_Prompt_
Please transcribe the following records in full, exactly as given.

[[ Supplied information open ]]

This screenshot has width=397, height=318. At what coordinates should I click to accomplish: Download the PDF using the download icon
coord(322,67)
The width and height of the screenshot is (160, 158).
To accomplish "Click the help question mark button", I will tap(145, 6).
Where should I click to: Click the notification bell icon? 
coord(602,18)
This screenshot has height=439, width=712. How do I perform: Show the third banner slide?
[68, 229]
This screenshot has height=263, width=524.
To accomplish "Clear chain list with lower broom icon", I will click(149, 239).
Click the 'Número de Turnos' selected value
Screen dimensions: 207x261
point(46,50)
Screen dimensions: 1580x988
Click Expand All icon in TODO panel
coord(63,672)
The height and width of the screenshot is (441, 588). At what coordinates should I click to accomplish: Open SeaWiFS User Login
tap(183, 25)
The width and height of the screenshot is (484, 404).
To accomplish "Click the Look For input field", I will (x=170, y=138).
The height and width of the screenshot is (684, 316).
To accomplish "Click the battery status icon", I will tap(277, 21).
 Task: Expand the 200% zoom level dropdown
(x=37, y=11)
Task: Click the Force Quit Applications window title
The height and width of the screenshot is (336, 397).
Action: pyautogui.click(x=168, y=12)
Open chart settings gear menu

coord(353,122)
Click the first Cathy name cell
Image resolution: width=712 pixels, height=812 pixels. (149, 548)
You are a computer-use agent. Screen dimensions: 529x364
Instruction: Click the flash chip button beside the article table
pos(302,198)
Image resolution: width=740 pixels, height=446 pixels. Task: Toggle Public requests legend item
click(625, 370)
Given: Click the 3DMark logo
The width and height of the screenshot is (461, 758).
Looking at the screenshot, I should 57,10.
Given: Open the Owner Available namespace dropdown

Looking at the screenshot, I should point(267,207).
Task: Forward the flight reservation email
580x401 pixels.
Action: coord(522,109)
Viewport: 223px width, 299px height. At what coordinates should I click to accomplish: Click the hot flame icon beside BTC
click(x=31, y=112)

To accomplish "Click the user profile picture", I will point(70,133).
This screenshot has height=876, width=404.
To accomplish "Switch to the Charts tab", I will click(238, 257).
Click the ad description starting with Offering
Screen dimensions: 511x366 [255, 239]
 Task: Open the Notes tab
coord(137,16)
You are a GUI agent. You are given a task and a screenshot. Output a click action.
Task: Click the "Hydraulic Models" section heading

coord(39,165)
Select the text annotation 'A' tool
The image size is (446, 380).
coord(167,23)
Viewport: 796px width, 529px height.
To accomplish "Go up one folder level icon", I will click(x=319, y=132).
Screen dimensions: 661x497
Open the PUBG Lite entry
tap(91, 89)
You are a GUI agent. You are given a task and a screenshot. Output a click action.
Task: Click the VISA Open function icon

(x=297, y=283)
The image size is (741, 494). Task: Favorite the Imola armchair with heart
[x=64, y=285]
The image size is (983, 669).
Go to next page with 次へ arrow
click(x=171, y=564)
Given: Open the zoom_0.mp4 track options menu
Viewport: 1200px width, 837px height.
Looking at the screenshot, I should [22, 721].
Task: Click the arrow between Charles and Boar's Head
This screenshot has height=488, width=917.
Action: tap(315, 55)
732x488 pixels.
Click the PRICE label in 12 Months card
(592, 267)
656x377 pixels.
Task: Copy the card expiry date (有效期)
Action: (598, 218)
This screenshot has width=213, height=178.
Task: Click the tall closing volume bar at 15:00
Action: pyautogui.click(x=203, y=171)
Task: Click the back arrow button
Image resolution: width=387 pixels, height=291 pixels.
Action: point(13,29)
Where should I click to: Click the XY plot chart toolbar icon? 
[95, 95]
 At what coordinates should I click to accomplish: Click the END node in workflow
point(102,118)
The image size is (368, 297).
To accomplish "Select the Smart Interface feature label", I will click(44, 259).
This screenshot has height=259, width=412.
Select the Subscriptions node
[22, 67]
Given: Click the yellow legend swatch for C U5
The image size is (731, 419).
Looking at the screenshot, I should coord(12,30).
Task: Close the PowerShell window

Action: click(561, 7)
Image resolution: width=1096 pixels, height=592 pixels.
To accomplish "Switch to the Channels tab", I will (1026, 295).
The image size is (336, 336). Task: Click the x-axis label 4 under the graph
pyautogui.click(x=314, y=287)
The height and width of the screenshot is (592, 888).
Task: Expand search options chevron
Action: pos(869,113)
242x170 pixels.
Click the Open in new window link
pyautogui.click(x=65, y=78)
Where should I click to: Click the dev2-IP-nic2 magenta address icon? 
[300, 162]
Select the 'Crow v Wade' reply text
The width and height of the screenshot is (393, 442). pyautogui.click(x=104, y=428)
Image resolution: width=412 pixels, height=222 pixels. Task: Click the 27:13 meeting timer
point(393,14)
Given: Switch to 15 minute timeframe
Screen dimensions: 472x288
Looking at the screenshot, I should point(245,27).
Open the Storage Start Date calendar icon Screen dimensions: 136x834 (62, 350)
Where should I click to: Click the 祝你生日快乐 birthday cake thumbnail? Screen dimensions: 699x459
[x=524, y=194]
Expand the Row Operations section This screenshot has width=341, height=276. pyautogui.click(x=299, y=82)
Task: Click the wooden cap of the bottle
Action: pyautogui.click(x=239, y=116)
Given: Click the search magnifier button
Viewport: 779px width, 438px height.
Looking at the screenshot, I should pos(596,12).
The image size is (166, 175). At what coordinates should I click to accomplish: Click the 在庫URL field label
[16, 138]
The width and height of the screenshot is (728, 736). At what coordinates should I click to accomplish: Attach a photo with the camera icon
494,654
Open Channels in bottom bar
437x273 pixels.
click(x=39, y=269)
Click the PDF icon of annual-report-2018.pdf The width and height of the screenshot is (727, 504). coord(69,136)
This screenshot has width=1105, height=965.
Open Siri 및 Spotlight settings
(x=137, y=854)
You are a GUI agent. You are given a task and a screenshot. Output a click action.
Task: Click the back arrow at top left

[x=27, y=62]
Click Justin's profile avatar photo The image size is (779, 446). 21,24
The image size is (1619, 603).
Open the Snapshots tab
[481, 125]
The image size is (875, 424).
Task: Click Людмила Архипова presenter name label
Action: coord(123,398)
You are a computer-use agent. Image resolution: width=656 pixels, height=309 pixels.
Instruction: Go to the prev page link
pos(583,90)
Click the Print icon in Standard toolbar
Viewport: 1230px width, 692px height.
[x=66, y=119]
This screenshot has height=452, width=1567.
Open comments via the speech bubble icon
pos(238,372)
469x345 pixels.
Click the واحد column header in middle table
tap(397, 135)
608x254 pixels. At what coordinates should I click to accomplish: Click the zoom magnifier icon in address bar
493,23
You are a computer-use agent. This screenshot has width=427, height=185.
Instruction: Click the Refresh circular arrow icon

[[ Supplied information closed ]]

_Written answer_
This screenshot has width=397, height=318. At what coordinates should I click to accomplish: Download the PDF using the download icon
coord(322,67)
The width and height of the screenshot is (160, 158).
To accomplish "Click the help question mark button", I will tap(145, 6).
Where should I click to: Click the notification bell icon? 
coord(602,18)
This screenshot has height=439, width=712. How do I perform: Show the third banner slide?
[68, 229]
This screenshot has height=263, width=524.
To accomplish "Clear chain list with lower broom icon", I will click(149, 239).
Click the 'Número de Turnos' selected value
Screen dimensions: 207x261
point(46,50)
Screen dimensions: 1580x988
Click Expand All icon in TODO panel
coord(63,672)
The height and width of the screenshot is (441, 588). At what coordinates should I click to accomplish: Open SeaWiFS User Login
tap(183, 25)
The width and height of the screenshot is (484, 404).
To accomplish "Click the Look For input field", I will (x=170, y=138).
The height and width of the screenshot is (684, 316).
To accomplish "Click the battery status icon", I will tap(277, 21).
 Task: Expand the 200% zoom level dropdown
(x=37, y=11)
Task: Click the Force Quit Applications window title
The height and width of the screenshot is (336, 397).
Action: pyautogui.click(x=168, y=12)
Open chart settings gear menu

coord(353,122)
Click the first Cathy name cell
Image resolution: width=712 pixels, height=812 pixels. (149, 548)
You are a computer-use agent. Screen dimensions: 529x364
Instruction: Click the flash chip button beside the article table
pos(302,198)
Image resolution: width=740 pixels, height=446 pixels. Task: Toggle Public requests legend item
click(625, 370)
Given: Click the 3DMark logo
The width and height of the screenshot is (461, 758).
Looking at the screenshot, I should 57,10.
Given: Open the Owner Available namespace dropdown

Looking at the screenshot, I should point(267,207).
Task: Forward the flight reservation email
580x401 pixels.
Action: coord(522,109)
Viewport: 223px width, 299px height. At what coordinates should I click to accomplish: Click the hot flame icon beside BTC
click(x=31, y=112)

To accomplish "Click the user profile picture", I will point(70,133).
This screenshot has height=876, width=404.
To accomplish "Switch to the Charts tab", I will click(238, 257).
Click the ad description starting with Offering
Screen dimensions: 511x366 [255, 239]
 Task: Open the Notes tab
coord(137,16)
You are a GUI agent. You are given a task and a screenshot. Output a click action.
Task: Click the "Hydraulic Models" section heading

coord(39,165)
Select the text annotation 'A' tool
The image size is (446, 380).
coord(167,23)
Viewport: 796px width, 529px height.
To accomplish "Go up one folder level icon", I will click(x=319, y=132).
Screen dimensions: 661x497
Open the PUBG Lite entry
tap(91, 89)
You are a GUI agent. You are given a task and a screenshot. Output a click action.
Task: Click the VISA Open function icon

(x=297, y=283)
The image size is (741, 494). Task: Favorite the Imola armchair with heart
[x=64, y=285]
The image size is (983, 669).
Go to next page with 次へ arrow
click(x=171, y=564)
Given: Open the zoom_0.mp4 track options menu
Viewport: 1200px width, 837px height.
Looking at the screenshot, I should [22, 721].
Task: Click the arrow between Charles and Boar's Head
This screenshot has height=488, width=917.
Action: tap(315, 55)
732x488 pixels.
Click the PRICE label in 12 Months card
(592, 267)
656x377 pixels.
Task: Copy the card expiry date (有效期)
Action: (598, 218)
This screenshot has width=213, height=178.
Task: Click the tall closing volume bar at 15:00
Action: pyautogui.click(x=203, y=171)
Task: Click the back arrow button
Image resolution: width=387 pixels, height=291 pixels.
Action: point(13,29)
Where should I click to: Click the XY plot chart toolbar icon? 
[95, 95]
 At what coordinates should I click to accomplish: Click the END node in workflow
point(102,118)
The image size is (368, 297).
To accomplish "Select the Smart Interface feature label", I will click(44, 259).
This screenshot has height=259, width=412.
Select the Subscriptions node
[22, 67]
Given: Click the yellow legend swatch for C U5
The image size is (731, 419).
Looking at the screenshot, I should coord(12,30).
Task: Close the PowerShell window

Action: click(561, 7)
Image resolution: width=1096 pixels, height=592 pixels.
To accomplish "Switch to the Channels tab", I will (1026, 295).
The image size is (336, 336). Task: Click the x-axis label 4 under the graph
pyautogui.click(x=314, y=287)
The height and width of the screenshot is (592, 888).
Task: Expand search options chevron
Action: pos(869,113)
242x170 pixels.
Click the Open in new window link
pyautogui.click(x=65, y=78)
Where should I click to: Click the dev2-IP-nic2 magenta address icon? 
[300, 162]
Select the 'Crow v Wade' reply text
The width and height of the screenshot is (393, 442). pyautogui.click(x=104, y=428)
Image resolution: width=412 pixels, height=222 pixels. Task: Click the 27:13 meeting timer
point(393,14)
Given: Switch to 15 minute timeframe
Screen dimensions: 472x288
Looking at the screenshot, I should point(245,27).
Open the Storage Start Date calendar icon Screen dimensions: 136x834 (62, 350)
Where should I click to: Click the 祝你生日快乐 birthday cake thumbnail? Screen dimensions: 699x459
[x=524, y=194]
Expand the Row Operations section This screenshot has width=341, height=276. pyautogui.click(x=299, y=82)
Task: Click the wooden cap of the bottle
Action: pyautogui.click(x=239, y=116)
Given: Click the search magnifier button
Viewport: 779px width, 438px height.
Looking at the screenshot, I should pos(596,12).
The image size is (166, 175). At what coordinates should I click to accomplish: Click the 在庫URL field label
[16, 138]
The width and height of the screenshot is (728, 736). At what coordinates should I click to accomplish: Attach a photo with the camera icon
494,654
Open Channels in bottom bar
437x273 pixels.
click(x=39, y=269)
Click the PDF icon of annual-report-2018.pdf The width and height of the screenshot is (727, 504). coord(69,136)
This screenshot has width=1105, height=965.
Open Siri 및 Spotlight settings
(x=137, y=854)
You are a GUI agent. You are given a task and a screenshot. Output a click action.
Task: Click the back arrow at top left

[x=27, y=62]
Click Justin's profile avatar photo The image size is (779, 446). 21,24
The image size is (1619, 603).
Open the Snapshots tab
[481, 125]
The image size is (875, 424).
Task: Click Людмила Архипова presenter name label
Action: coord(123,398)
You are a computer-use agent. Image resolution: width=656 pixels, height=309 pixels.
Instruction: Go to the prev page link
pos(583,90)
Click the Print icon in Standard toolbar
Viewport: 1230px width, 692px height.
[x=66, y=119]
This screenshot has height=452, width=1567.
Open comments via the speech bubble icon
pos(238,372)
469x345 pixels.
Click the واحد column header in middle table
tap(397, 135)
608x254 pixels. At what coordinates should I click to accomplish: Click the zoom magnifier icon in address bar
493,23
You are a computer-use agent. This screenshot has width=427, height=185.
Instruction: Click the Refresh circular arrow icon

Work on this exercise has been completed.